Petanque is een leuk spel, daarover zal iedereen het eens zijn. Het is echter ook een SPORT.

Een petanquespeler moet een ontspannen houding, soepelheid in zijn bewegingen, kracht en behendigheid, een scherpe blik en zin voor spel en techniek hebben. Hij heeft doorzettingsvermogen nodig bij het oefenen en het aanleren van de juiste bewegingen. Een petanquespeler zal zoeken naar het hoogste  rendement van zijn bewegingen en zijn spelhouding.

Ontstaan

Geschiedenis

Jeu de boules werden al in gymnasia beoefend door de Grieken, die ze als een gezonde oefening beschouwen. Voor hen was jeu de boules enkel een krachtsport. De Romeinen maakten er vervolgens een behendigheidsspel van.

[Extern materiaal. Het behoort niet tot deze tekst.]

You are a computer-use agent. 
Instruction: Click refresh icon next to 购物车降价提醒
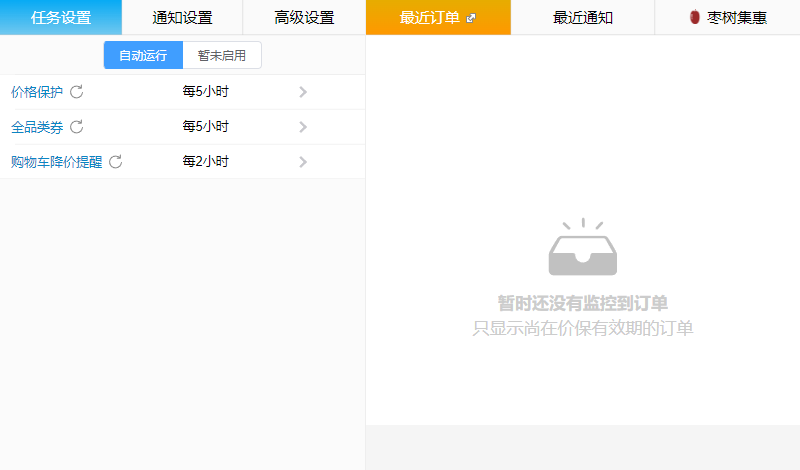coord(116,162)
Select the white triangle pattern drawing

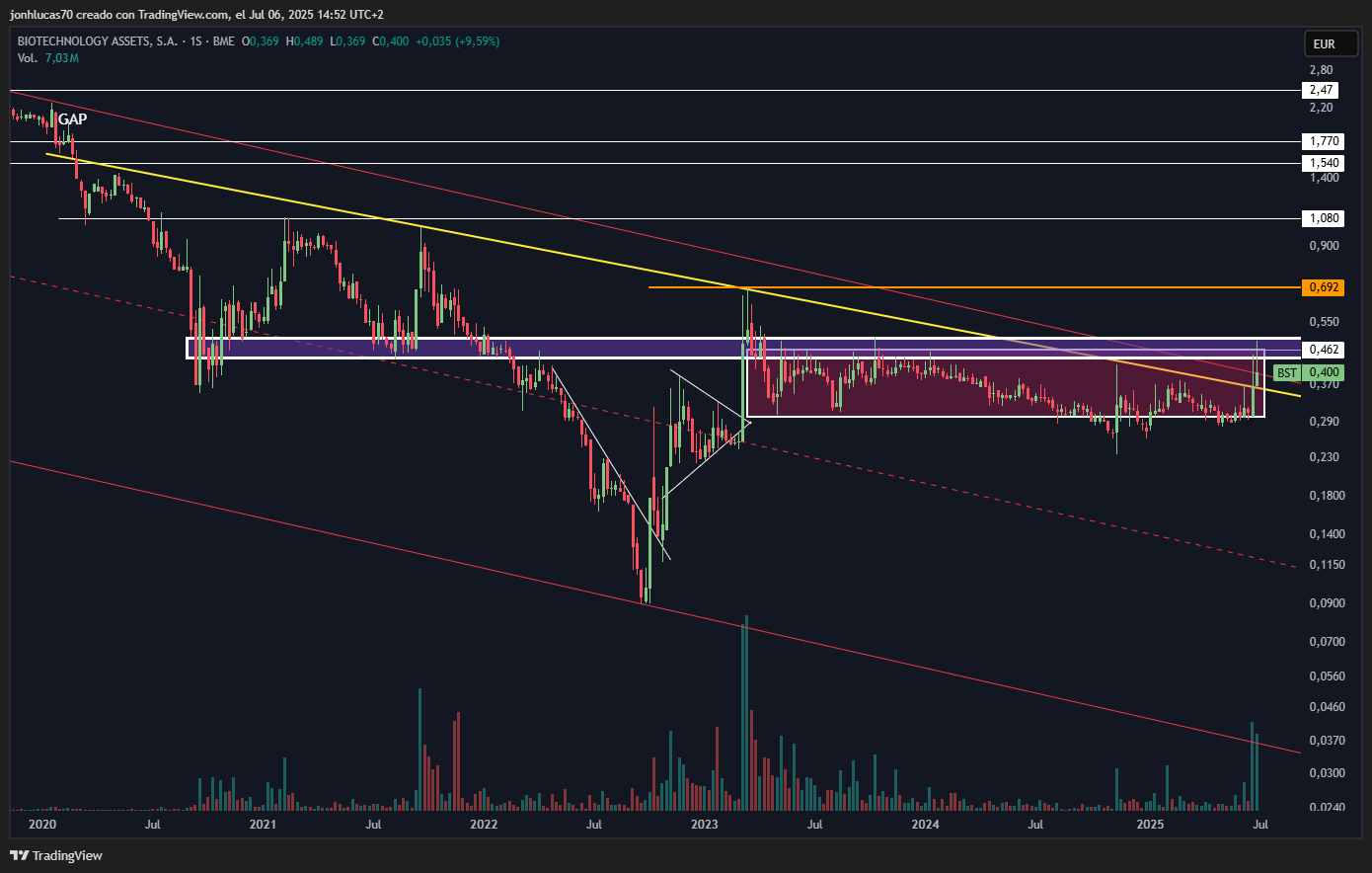(708, 432)
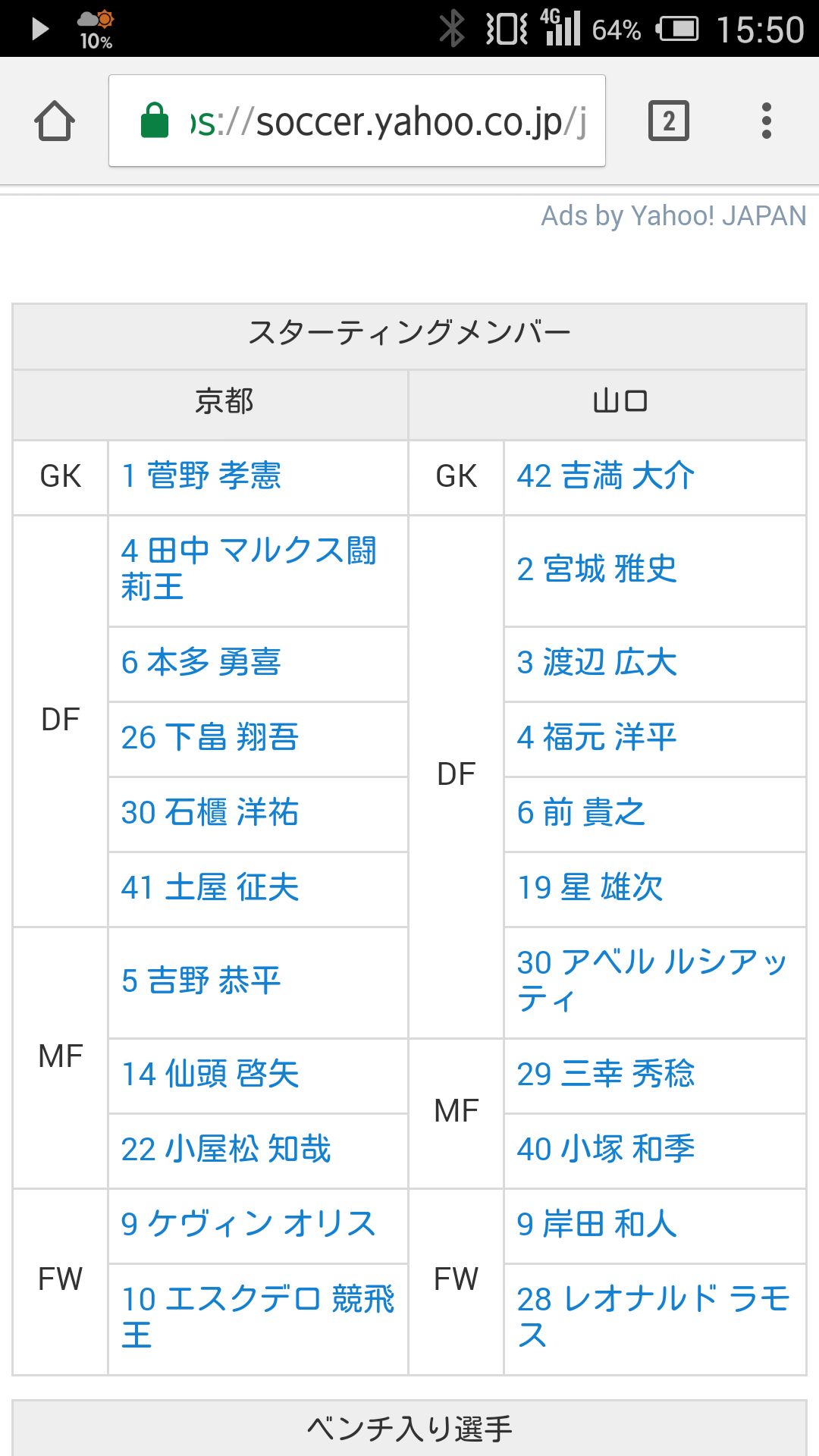Image resolution: width=819 pixels, height=1456 pixels.
Task: Tap the soccer.yahoo.co.jp address bar
Action: click(x=387, y=121)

Deze laatsten hebben ons dus vooral de plezierige kant van het spel bijgebracht. In de middeleeuwen was het erg populair, maar in de loop van de volgende eeuwen verdween het en werd het alleen nog gespeeld in de streken waar het oorspronkelijk vandaan kwam. Pas na de Tweede Wereldoorlog hebben de jeu de boules, net als vele andere takken van sport en vormen van vrijetijdsbesteding, mensen van alle leeftijden aangetrokken. En van alle spelen heeft pétanque zich, in Frankrijk, het snelst ontwikkeld.

Sinds 1945 wordt pétanque ook buiten de Provence weer gespeeld. Het heeft zich over heel Frankrijk verspreid. Eerst voorzichtig, daarna als een vloedgolf.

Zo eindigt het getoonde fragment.